The City: A Novel

I said, “She left another Polaroid here. Come on. I’ll show you.”

 

 

I led him along the hallway to my bedroom. He stood swaying from side to side on the threshold, looking uncomfortable, and wouldn’t enter. I got the candy tin and brought it to him.

 

He smiled at the painting of the woman on the lid, tapped it with one finger, and said, “La Belle Ferroniere.”

 

In truth, at the time, I didn’t quite know what he said, except that it sounded French, which seemed strange coming from someone who was so obviously not French. Anyway, I was eager to show him the picture of me sleeping.

 

“Did not the flashbulb wake you?” he asked.

 

“Nothing much can wake me when I really want to sleep.”

 

Frowning, he stopped swaying back and forth on the threshold and shook his head instead. “This is not good. This is very bad. What does your mother say?”

 

“I haven’t shown it to her yet. I wanted to think about it first. I didn’t want to worry her.”

 

I took the fabric eye from the box and explained its history, but he couldn’t quite understand.

 

“This is an eye from your stuffed toy?”

 

“Not from my toy. I don’t know whose toy. A wind blew it along the alleyway, blew it but nothing else, until it just stopped at me. I thought it had some juju, you know, so I saved it.”

 

“What is juju?”

 

“Kind of like voodoo.” When I saw the word meant nothing to him, I said, “You know, like in the movies.”

 

“I do not attend the movies.”

 

“Well, there was a voodoo-in-the-city thing on TV not long ago.”

 

“I do not watch television. I have often been told that I should purchase one, but I do not believe I ever will.”

 

“No TV? Gosh, what do you do, then?”

 

“I work.”

 

“I mean when you’re not working.”

 

“I read. I think.”

 

“I read, too. And my mom. We like books.”

 

After puzzling over the fabric eye one more time, he gave it back to me, and I carefully stored it upside down in the La Florentine container.

 

As I returned the tin box to the nightstand, Mr. Yoshioka said, “There can be only two logical explanations. Either Miss Eve Adams is a most expert lock-picker or she possesses keys to our apartments.”

 

Mr. Yoshioka was the essence of cool, but his kind of cool was unique to him. His precise way of speaking, without contractions or slang, never dropping the g at the end of a word, had appealed to my ear for music from the start of our relationship. Now, as we were engaged in deduction, trying to solve a mystery, though he had no accent, he reminded me just a little bit of that intellectual, supersmart detective Charlie Chan, in those old movies. In 1966, Charlie Chan films were still run on TV. Nobody yet found them racially offensive and worthy of censorship, maybe because Mr. Chan was always the smartest person in every scene. Charlie Chan, of course, was Chinese American, and Mr. Yoshioka was Japanese American. I could tell the difference, though I was just nine, because I had seen Mr. Moto on TV, in a series of funky old films about an intellectual, supersmart Japanese American detective based on a series of short stories and novel-length mysteries by John P. Marquand, who won a Pulitzer Prize for a mainstream novel titled The Late George Apley. To tell the truth, Fiona Cassidy, aka Eve Adams, scared me, but there were moments when the fun of playing sidekick to Mr. Yoshioka outweighed my fear of that mystery woman, probably because there never had been a series of movies featuring an intellectual, supersmart Negro detective, which was how I was beginning to see myself.

 

Closing the nightstand drawer and returning to the doorway in which my visitor stood, I said, “She must be a master lock-picker. Because where would she get keys?”

 

“Perhaps the building superintendent gave them to her.”

 

“Mr. Smaller? He wouldn’t do that. He could lose his job for doing something like that.”

 

“I am told that men do reckless things for pretty women. In fact, I have seen it.”

 

I shook my head. “Mr. Smaller says women break your heart so often you can’t count how many times. He says don’t let them start.
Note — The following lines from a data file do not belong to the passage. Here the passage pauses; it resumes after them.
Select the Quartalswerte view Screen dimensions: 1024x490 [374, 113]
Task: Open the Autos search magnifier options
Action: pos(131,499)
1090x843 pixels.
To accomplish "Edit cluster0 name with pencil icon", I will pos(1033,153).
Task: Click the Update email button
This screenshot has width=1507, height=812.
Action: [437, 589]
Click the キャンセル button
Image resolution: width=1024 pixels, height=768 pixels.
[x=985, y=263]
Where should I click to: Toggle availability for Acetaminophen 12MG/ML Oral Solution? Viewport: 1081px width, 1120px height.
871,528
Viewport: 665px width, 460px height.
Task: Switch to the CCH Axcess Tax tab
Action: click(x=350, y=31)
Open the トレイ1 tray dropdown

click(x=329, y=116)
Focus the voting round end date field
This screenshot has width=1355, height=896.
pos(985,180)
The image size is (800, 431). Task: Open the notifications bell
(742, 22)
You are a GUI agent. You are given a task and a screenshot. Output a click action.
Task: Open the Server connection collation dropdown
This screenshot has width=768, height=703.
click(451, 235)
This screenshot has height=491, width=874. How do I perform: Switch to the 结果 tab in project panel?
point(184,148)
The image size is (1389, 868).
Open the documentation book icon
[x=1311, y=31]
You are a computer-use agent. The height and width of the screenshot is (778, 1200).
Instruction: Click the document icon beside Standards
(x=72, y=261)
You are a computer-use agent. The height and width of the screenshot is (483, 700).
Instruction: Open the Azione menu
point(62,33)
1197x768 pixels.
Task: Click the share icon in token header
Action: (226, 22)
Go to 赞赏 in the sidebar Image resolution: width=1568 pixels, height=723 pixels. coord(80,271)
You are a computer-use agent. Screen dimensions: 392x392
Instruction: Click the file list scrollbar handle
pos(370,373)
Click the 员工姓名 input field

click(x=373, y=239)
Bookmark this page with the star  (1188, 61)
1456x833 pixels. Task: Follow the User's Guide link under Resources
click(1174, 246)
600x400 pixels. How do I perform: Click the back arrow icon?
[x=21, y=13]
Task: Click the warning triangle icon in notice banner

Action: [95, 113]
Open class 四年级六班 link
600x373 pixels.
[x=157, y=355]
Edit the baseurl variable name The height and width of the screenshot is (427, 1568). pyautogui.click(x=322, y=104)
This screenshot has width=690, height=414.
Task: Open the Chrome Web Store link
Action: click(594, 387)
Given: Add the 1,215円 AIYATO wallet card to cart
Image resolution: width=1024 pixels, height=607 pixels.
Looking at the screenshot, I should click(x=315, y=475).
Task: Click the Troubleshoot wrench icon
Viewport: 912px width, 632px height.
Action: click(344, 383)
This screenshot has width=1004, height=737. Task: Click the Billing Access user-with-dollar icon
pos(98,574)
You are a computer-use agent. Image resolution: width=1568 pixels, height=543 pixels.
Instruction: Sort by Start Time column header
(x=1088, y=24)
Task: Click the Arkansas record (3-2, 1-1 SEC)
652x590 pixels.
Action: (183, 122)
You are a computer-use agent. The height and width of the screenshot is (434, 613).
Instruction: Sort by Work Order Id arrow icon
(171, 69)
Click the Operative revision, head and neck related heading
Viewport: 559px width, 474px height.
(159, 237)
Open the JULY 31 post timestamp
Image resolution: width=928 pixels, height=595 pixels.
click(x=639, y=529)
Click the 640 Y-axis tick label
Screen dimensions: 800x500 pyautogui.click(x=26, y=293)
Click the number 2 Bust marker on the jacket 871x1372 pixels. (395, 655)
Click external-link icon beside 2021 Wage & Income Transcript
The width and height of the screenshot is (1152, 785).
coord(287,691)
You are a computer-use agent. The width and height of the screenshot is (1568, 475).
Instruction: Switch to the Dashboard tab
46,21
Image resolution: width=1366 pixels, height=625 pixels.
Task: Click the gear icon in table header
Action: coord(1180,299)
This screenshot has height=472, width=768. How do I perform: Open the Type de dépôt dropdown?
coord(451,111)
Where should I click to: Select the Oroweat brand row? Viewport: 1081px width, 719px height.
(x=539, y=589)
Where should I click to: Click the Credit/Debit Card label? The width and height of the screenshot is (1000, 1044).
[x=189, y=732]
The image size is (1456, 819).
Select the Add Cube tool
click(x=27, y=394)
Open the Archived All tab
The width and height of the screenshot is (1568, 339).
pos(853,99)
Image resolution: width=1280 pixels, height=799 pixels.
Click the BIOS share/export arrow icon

Besides, he doesn’t like his bosses downtown, and they sent her here to do the work in Six-C. He says they’re all black-hearted company men, they get big pay for just picking their noses. Anyway, since they sent her from downtown, he probably thinks she’s a Bilderberger.”

 

Mr. Yoshioka’s mouth moved as if he were working the word around his tongue, trying to taste some meaning in it. “What is a … what you just said?”

 

“It’s a long story,” I replied. “Not important. Mr. Smaller wouldn’t have given her the keys, and black-hearted company men probably wouldn’t, either. So she must be a fantastic lock-picker. What did you bring in the shopping bag?”

 

“A device to guarantee your safety in the night.”

 

“What—a shotgun?”

 

He smiled, but it was a thin and nervous smile. “Let us hope that it does not come to that.”